Pitching for the Padres was Eric Show, a slim 29-year-old righthander with decent stuff. Show was not popular among his teammates. He was intelligent but also distant and he would sometimes go out into the hotel stairwell and play his guitar by himself. He belonged to an extreme rightwing organization called the John Birch Society, and in the clubhouse he would start talking, to no one in particular, about the role of government and what he thought it should be. “He was not a bad guy,” says Kurt Bevacqua, who was the Padres’ third baseman. “But he was a very strange duck.” Some San Diego players were also unhappy that Show had a tendency to hang his head and point fingers at others when things were not going well during a game.

As far as being the pitcher facing Rose on this potentially historic night, Show said that he believed the excitement over passing Cobb was a “media creation.” It was possible that he might be the one to give up the hit, but he said that that was neither here nor there.
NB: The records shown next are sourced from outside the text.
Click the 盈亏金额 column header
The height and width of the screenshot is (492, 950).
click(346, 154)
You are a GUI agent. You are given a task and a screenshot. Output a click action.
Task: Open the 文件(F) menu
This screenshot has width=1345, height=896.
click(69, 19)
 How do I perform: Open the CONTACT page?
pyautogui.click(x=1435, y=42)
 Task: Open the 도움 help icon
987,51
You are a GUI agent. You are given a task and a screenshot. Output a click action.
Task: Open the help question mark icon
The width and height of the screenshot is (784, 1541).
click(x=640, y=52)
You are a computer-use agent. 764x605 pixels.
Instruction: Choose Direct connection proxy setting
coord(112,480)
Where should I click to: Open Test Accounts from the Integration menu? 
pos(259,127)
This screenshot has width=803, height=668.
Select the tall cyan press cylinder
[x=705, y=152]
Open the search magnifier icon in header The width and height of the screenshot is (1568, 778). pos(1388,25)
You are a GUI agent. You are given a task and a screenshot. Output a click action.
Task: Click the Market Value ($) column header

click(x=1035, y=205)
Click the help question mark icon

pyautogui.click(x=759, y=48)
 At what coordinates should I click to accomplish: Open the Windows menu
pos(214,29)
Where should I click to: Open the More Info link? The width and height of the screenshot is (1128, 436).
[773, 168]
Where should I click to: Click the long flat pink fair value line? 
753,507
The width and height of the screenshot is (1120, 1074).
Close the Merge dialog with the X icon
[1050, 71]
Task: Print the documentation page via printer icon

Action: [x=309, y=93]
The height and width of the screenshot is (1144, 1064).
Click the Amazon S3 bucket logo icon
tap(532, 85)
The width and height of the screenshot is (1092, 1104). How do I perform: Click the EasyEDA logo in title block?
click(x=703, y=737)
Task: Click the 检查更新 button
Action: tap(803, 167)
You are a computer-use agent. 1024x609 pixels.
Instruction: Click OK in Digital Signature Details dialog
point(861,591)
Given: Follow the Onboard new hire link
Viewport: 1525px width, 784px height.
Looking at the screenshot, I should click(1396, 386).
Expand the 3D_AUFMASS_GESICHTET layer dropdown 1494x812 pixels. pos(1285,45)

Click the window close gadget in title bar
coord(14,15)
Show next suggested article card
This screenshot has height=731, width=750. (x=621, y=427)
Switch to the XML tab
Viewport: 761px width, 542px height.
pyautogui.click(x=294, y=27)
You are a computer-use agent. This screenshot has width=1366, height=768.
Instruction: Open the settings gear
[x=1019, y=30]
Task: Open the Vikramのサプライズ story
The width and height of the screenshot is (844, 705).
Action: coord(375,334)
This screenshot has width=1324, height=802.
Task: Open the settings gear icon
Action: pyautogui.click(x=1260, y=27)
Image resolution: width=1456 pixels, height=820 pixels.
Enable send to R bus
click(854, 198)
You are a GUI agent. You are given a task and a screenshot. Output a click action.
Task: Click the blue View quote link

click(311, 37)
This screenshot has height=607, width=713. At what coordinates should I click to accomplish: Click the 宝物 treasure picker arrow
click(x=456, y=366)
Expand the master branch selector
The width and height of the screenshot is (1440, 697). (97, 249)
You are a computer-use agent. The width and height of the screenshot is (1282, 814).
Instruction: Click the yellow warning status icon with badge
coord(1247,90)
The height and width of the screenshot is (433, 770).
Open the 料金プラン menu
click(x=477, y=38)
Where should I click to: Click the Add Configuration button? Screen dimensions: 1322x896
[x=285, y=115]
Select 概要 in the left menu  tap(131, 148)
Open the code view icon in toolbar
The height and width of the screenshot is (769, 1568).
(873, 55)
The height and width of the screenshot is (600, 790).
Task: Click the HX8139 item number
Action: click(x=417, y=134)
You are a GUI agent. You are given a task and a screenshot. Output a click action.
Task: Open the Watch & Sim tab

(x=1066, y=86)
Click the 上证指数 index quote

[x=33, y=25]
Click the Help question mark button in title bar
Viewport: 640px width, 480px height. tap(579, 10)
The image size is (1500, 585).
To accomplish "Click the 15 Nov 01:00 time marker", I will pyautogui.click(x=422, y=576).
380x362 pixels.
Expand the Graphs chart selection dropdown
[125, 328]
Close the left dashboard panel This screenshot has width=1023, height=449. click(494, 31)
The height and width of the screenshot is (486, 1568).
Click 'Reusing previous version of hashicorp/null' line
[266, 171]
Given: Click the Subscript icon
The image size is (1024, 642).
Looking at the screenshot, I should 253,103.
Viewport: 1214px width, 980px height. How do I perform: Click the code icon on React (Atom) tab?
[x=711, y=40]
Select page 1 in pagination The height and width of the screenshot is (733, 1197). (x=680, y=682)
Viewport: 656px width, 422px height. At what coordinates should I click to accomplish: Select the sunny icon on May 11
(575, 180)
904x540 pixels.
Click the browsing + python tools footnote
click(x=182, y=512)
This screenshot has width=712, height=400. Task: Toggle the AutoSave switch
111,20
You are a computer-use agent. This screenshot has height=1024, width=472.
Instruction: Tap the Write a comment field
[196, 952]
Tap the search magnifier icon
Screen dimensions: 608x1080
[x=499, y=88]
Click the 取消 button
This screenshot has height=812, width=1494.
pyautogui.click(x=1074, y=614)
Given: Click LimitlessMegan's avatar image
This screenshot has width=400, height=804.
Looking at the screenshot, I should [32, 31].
He did not care. “In the eternal scope of things,” Show said, “how much does this matter?”
4

The crowd was already on its feet the moment Rose walked out of the on-deck circle in the bottom of the first inning. There was no score in the game and the bases were empty with one out. Bruce Bochy was catching for the Padres and Lee Weyer, a well-respected veteran umpire who had for more than three years been forecasting for Pete that “the night you get past Cobb I am going to be behind the plate,” was indeed, by coincidence, behind the plate.